A particular concern for RLC about the debt recovery process was the use of garnishee orders, particularly against bank accounts. Garnishee orders permit a creditor, or the State Debt Recovery Office, to ‘garnish’ money directly from a person’s wages or bank account.
RLC highlighted a gap in current legal protections for the ‘garnishee’ process. While s122 Civil Procedure Act 2005 mandates that a person subject to a garnishee order attached to their wages must retain the ‘net weekly amount’ of their wages (currently at a minimum of $447.70), there is no such protection for garnishee orders attached to bank accounts.
The garnishee process permits the creditor, or NSW State Debt Recovery, to collect a debt directly from a debtors’ bank account without requiring them to leave a basic living wage.

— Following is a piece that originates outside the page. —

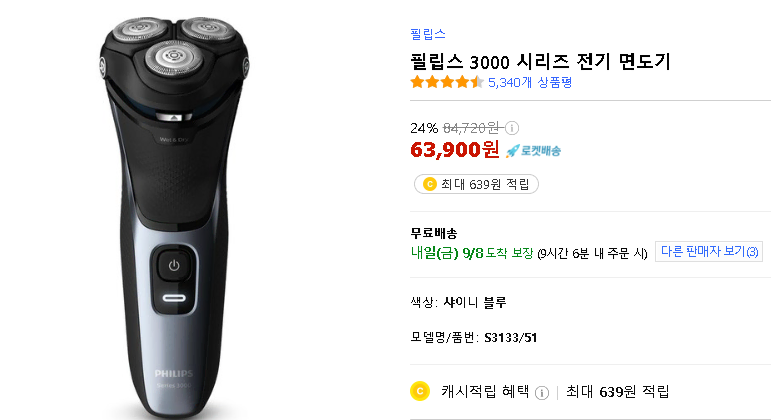Click the struck-through 84,720원 original price
The width and height of the screenshot is (771, 420).
pyautogui.click(x=472, y=128)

Increasing protections for low waged and Centrelink Income recipients is of major concern. Centrelink Income is now paid directly into the bank account of most recipients. And whilst Centrelink Income has some theoretical legislative protections under s60 of the Social Security (Administration) Act (Cth), unfortunately in NSW these protections are mitigated by deficiencies in the civil process.
Under SS(Admin)Act s62, Centrelink Income loses its ‘inalienability’ protection when retained in a bank account after a period of time. This formula is applied by the creditor, SDRO or bank and involves no consultation with the debtor. The process occurs without a proper appraisal of the debtor’s personal or financial circumstances. It leaves many vulnerable consumers ‘cleaned out’ and uncertain of their basic living income.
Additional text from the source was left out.